# April 2019 Mechanical Survey - Cut Score



## justin-hawaii (May 13, 2019)

Hi Everyone, please fill out the survey after you get your results.  This will help future test takers to determine a rough idea of the cut score and how much to study.  

HVAC &amp; Refrigeration April 2019 Survey: https://forms.gle/TvzEc7bELq4uWUgA9

Thermal &amp; Fluids April 2019 Survey:  https://forms.gle/iy3TkPnC7YhkBvT99

Machine Design &amp; Materials April 2019 Survey:  https://forms.gle/GD8FLvqJzWUH3PcJ6

Past Results:

HVAC &amp; Refrigeration Past Survey: https://www.engproguides.com/hvac-pe-exam-survey.html

Thermal &amp; Fluids Past Survey:  https://www.engproguides.com/thermalsurvey.html

Machine Design &amp; Materials Past Survey:  https://www.engproguides.com/machine-pe-results-survey.html


----------



## Workx (May 13, 2019)

when is the result coming?


----------



## Audi Driver P.E. (May 14, 2019)

Any test taker not preparing as if the cut score is 80/80 is embarking on an endeavor in futility, IMO.


----------



## cvanwy02 (May 21, 2019)

Audi driver said:


> Any test taker not preparing as if the cut score is 80/80 is embarking on an endeavor in futility, IMO.


Agreed but participated in the survey regardless.


----------



## Ramnares P.E. (May 22, 2019)

Audi driver said:


> Any test taker not preparing as if the cut score is 80/80 is embarking on an endeavor in futility, IMO.
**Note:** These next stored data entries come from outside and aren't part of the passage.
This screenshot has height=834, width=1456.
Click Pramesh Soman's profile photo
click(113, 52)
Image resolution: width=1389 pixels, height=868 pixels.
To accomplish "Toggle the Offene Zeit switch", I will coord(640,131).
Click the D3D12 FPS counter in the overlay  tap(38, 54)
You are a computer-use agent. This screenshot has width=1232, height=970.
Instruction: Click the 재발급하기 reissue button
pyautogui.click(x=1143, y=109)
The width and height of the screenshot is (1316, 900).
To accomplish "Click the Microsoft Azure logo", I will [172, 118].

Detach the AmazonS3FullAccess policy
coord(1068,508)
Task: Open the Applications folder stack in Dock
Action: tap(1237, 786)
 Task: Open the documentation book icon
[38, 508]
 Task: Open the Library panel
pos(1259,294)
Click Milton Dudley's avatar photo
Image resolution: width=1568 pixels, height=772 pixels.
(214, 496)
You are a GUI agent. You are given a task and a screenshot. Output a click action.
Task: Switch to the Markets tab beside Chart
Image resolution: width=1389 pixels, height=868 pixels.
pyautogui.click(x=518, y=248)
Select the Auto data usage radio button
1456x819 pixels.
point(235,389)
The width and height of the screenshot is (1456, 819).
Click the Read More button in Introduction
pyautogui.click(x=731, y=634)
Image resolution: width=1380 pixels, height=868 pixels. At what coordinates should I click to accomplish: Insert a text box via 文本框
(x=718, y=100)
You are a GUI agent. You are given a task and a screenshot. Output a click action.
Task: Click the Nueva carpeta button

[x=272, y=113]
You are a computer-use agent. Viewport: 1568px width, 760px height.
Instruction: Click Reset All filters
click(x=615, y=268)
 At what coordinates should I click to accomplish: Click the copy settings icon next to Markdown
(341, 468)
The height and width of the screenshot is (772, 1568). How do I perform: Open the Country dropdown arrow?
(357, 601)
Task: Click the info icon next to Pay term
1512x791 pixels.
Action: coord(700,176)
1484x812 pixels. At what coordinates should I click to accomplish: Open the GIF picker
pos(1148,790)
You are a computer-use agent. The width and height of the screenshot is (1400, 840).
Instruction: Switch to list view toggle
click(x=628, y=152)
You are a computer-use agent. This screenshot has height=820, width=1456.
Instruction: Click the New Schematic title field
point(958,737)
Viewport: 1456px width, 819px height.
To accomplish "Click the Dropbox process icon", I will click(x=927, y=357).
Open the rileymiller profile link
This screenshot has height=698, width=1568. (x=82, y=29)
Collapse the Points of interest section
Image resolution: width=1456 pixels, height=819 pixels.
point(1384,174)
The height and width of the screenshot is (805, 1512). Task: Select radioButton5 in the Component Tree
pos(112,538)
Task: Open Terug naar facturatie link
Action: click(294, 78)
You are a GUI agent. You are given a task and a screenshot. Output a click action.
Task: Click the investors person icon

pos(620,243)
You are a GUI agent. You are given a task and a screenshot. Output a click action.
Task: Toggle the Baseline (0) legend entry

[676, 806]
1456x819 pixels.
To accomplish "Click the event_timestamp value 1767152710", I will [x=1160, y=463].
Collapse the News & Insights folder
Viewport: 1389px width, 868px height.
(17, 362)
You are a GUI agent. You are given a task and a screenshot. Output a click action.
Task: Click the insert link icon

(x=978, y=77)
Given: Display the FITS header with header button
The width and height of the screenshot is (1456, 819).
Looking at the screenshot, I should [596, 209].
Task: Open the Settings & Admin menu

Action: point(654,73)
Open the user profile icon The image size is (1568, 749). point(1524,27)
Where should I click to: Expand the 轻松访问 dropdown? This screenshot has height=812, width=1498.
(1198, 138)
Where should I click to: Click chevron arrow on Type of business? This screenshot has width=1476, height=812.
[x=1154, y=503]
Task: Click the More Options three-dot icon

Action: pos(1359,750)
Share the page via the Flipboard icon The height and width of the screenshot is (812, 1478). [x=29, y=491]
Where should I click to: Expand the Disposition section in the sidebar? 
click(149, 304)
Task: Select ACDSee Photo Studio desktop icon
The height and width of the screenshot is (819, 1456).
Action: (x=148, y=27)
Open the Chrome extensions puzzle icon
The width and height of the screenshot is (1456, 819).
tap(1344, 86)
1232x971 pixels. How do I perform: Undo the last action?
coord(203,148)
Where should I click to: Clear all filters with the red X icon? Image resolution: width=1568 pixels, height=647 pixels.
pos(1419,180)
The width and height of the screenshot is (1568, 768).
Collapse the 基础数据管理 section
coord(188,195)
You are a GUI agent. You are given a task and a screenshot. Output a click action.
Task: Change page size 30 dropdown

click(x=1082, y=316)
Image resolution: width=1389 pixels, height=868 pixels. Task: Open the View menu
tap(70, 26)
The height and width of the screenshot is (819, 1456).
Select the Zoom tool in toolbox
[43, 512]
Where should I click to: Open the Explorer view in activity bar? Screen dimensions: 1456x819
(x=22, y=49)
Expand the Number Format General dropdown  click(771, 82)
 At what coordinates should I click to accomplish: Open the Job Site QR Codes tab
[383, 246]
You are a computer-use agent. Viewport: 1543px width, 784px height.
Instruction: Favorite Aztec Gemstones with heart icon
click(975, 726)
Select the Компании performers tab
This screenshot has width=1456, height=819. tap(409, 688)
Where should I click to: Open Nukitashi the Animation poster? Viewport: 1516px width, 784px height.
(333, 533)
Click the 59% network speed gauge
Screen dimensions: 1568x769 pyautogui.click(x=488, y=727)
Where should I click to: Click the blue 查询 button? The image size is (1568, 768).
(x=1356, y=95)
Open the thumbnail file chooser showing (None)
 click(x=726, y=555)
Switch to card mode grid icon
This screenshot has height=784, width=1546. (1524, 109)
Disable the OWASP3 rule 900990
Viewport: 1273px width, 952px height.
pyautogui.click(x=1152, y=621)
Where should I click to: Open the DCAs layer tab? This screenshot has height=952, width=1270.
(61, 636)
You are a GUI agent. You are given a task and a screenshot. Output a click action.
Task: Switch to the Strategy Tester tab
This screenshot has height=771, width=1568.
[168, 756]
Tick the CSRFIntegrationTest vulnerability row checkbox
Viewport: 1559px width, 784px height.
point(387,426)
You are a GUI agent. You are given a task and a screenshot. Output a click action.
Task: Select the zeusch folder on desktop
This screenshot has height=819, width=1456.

Didn't we all score perfect 100%s in the exam though?


----------



## Baconator (May 22, 2019)

justin-hawaii said:


> Hi Everyone, please fill out the survey after you get your results.  This will help future test takers to determine a rough idea of the cut score and how much to study.
> 
> HVAC &amp; Refrigeration April 2019 Survey: https://forms.gle/TvzEc7bELq4uWUgA9
> 
> ...


These were all 56.   You’re welcome.


----------



## Audi Driver P.E. (May 22, 2019)

Ramnares P.E. said:


> Didn't we all score perfect 100%s in the exam though?


I know I did. And preparing for that 100% is what helped me get there.


----------